A especialista garante que a conversa, o lugar no qual ouvimos e conhecemos o outro, é o espaço que representa mais riscos. “Nós nos escondemos uns dos outros porque é mais fácil compor e editar uma mensagem” digital do que “a conversa espontânea na qual podemos estar presentes e ser vulneráveis”. Alguns de seus entrevistados reconhecem que preferem “enviar uma mensagem” em vez de ter uma conversa “incômoda” com outra pessoa “na qual não podem controlar o que vão dizer”.

Ninguém mais quer conversar?
Diante da visão cética de Turkle, o debate sobre as benesses, supostas ou não, do mundo online inspirou grandes defesas por parte de outros dois especialistas norte-americanos. O professor nova-iorquino Jeff Jarvis descreve a Rede como uma “grande oportunidade para aumentar a transparência”. Jarvis criou seu primeiro blog no mesmo dia que caíram as Torres Gêmeas nos atentados de 11 de Setembro de 2001. Desde então, defende que a comunicação via web não leva à solidão, mas que está alimentando uma cultura de compartilhamento sem precedentes e de “fabricar relações”.

E estas relações são, segundo seu colega Clay Shirky, o verdadeiro potencial da Internet. Suas ideias, desenvolvidas em obras como Cognitive Surplus ou Lá Vem Todo Mundo, revelam que essas ferramentas permitem liberar nossas ansiedades humanas ancestrais de compartilhar, de nos relacionar, de cooperar, de sermos criativos.
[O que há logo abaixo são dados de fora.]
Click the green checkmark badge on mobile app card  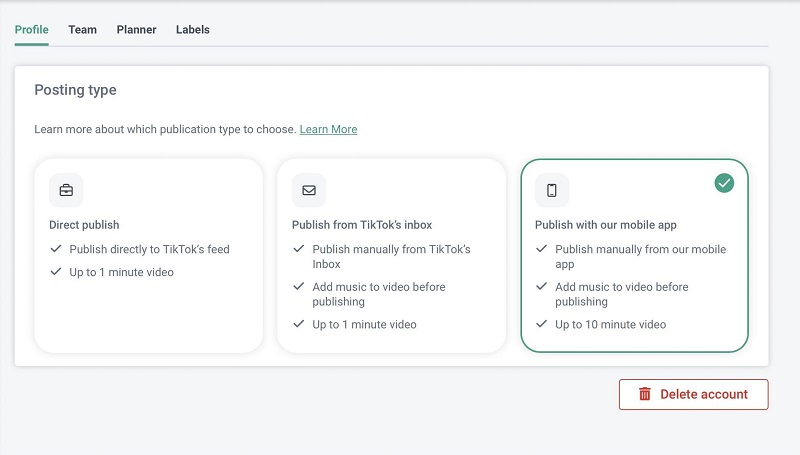pos(724,183)
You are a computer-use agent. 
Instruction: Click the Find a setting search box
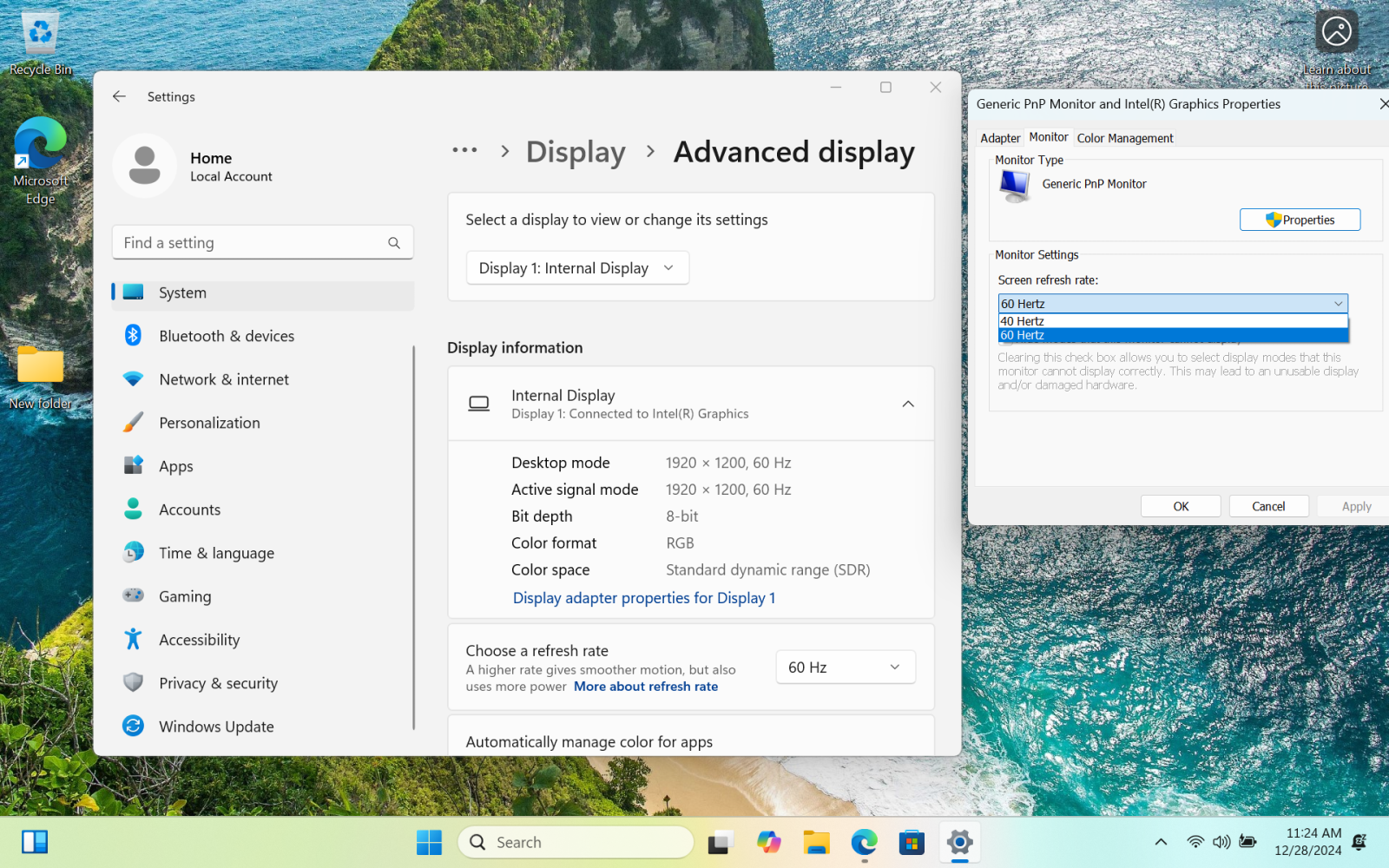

Turkle abrange em sua pesquisa todo tipo de conversas, conosco mesmos, com nossa família e amigos, com nosso parceiro, nossos professores ou nossos companheiros de trabalho e com o resto da sociedade. Turkle alerta que “a tecnologia está nos silenciando” e que os telefones, computadores e tablets nos ajudaram a nos afastar do contato pessoal. “Até um telefone em silêncio inibe a conversa.” A interação digital atrai porque é a promessa de cumprir três de nossos desejos: “Que sempre vamos ser ouvidos, que podemos prestar atenção onde e quando quisermos, e que nunca teremos de ficar sós.”

A autora reconhece que grande parte da dependência dos dispositivos móveis se deve ao fenômeno conhecido como ‘FOMO’ –Fear of missing out– o medo de perder o que acontece enquanto estamos desconectados. Mas alerta que, levado ao extremo, condena os usuários a fazer constantemente várias coisas ao mesmo tempo: consultar o telefone durante o jantar com a família, responder e-mails durante uma reunião, apagar mensagens no semáforo. “Quando pensamos que somos multitarefa, na verdade nosso cérebro se move rapidamente de uma tarefa para outra e nossa efetividade decai com cada coisa que acrescentamos”, escreve.

A professora do MIT aponta as relações com as crianças como o maior perigo da tecnologia e relembra quase com nostalgia quando dizia à filha “use suas próprias palavras” em uma conversa ou “olhe para mim enquanto falo”. “Os menores aprendem que, façam o que fizerem, não conseguem atrair a atenção dos adultos que estão conectados. Vemos crianças que não conversam, mas também pais que não as olham nos olhos”, escreve Turkle. Nos menores está também a primeira promessa de esperança. “A maneira mais realista de romper este círculo é que os pais assumam sua responsabilidade como mentores (…) Não temos que pedir aos filhos que larguem o telefone, temos que dar o exemplo.”

Todos podemos estimular essa volta à conversa, diz Turkle, dando pequenos passos, como fazer as coisas mais devagar, criar lugares “sagrados” – em casa, na escola ou no escritório – onde não entrem os dispositivos móveis, ou convocar reuniões só para conversar. “Em vez de responder e-mails enquanto empurra o carrinho de sua filha, fale com ela; em vez de colocar um tablet no berço de seu bebê, leia um livro para ele.”